## Your task
Update the records below by replacing "date label" with "date badge" and leaving everything else unchanged.

## Dataset
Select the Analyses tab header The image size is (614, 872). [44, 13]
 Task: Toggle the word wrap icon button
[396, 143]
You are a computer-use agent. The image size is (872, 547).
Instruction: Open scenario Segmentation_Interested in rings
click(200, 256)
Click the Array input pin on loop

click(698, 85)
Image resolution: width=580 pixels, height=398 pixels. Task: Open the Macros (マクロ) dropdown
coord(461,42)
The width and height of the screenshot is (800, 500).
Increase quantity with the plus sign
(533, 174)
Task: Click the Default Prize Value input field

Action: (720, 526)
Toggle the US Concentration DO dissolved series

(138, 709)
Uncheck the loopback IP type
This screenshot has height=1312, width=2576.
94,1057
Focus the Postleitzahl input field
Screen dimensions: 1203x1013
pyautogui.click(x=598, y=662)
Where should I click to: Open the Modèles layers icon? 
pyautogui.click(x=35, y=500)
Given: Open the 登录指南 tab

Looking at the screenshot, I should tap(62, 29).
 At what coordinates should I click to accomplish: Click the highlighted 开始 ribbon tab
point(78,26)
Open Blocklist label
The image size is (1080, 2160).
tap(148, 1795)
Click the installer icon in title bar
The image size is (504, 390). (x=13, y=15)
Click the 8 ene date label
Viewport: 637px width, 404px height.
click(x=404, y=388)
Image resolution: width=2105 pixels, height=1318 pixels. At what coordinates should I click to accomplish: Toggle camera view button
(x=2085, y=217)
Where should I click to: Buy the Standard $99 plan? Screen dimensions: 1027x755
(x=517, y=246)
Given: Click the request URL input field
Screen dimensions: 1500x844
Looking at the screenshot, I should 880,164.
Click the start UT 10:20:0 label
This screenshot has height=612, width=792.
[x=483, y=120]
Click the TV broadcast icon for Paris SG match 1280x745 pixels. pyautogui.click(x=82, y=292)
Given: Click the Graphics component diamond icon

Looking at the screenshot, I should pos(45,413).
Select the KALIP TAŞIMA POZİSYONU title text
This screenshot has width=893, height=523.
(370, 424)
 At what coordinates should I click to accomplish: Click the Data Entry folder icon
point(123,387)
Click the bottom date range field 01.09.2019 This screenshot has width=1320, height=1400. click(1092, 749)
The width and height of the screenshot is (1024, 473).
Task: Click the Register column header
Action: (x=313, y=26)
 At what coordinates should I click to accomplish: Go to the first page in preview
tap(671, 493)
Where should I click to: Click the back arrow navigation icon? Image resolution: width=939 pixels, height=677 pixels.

## Exercise output
Select the Analyses tab header The image size is (614, 872). [44, 13]
 Task: Toggle the word wrap icon button
[396, 143]
You are a computer-use agent. The image size is (872, 547).
Instruction: Open scenario Segmentation_Interested in rings
click(200, 256)
Click the Array input pin on loop

click(698, 85)
Image resolution: width=580 pixels, height=398 pixels. Task: Open the Macros (マクロ) dropdown
coord(461,42)
The width and height of the screenshot is (800, 500).
Increase quantity with the plus sign
(533, 174)
Task: Click the Default Prize Value input field

Action: (720, 526)
Toggle the US Concentration DO dissolved series

(138, 709)
Uncheck the loopback IP type
This screenshot has height=1312, width=2576.
94,1057
Focus the Postleitzahl input field
Screen dimensions: 1203x1013
pyautogui.click(x=598, y=662)
Where should I click to: Open the Modèles layers icon? 
pyautogui.click(x=35, y=500)
Given: Open the 登录指南 tab

Looking at the screenshot, I should tap(62, 29).
 At what coordinates should I click to accomplish: Click the highlighted 开始 ribbon tab
point(78,26)
Open Blocklist label
The image size is (1080, 2160).
tap(148, 1795)
Click the installer icon in title bar
The image size is (504, 390). (x=13, y=15)
Click the 8 ene date badge
Viewport: 637px width, 404px height.
click(x=404, y=388)
Image resolution: width=2105 pixels, height=1318 pixels. At what coordinates should I click to accomplish: Toggle camera view button
(x=2085, y=217)
Where should I click to: Buy the Standard $99 plan? Screen dimensions: 1027x755
(x=517, y=246)
Given: Click the request URL input field
Screen dimensions: 1500x844
Looking at the screenshot, I should 880,164.
Click the start UT 10:20:0 label
This screenshot has height=612, width=792.
[x=483, y=120]
Click the TV broadcast icon for Paris SG match 1280x745 pixels. pyautogui.click(x=82, y=292)
Given: Click the Graphics component diamond icon

Looking at the screenshot, I should pos(45,413).
Select the KALIP TAŞIMA POZİSYONU title text
This screenshot has width=893, height=523.
(370, 424)
 At what coordinates should I click to accomplish: Click the Data Entry folder icon
point(123,387)
Click the bottom date range field 01.09.2019 This screenshot has width=1320, height=1400. click(1092, 749)
The width and height of the screenshot is (1024, 473).
Task: Click the Register column header
Action: (x=313, y=26)
 At what coordinates should I click to accomplish: Go to the first page in preview
tap(671, 493)
Where should I click to: Click the back arrow navigation icon? Image resolution: width=939 pixels, height=677 pixels.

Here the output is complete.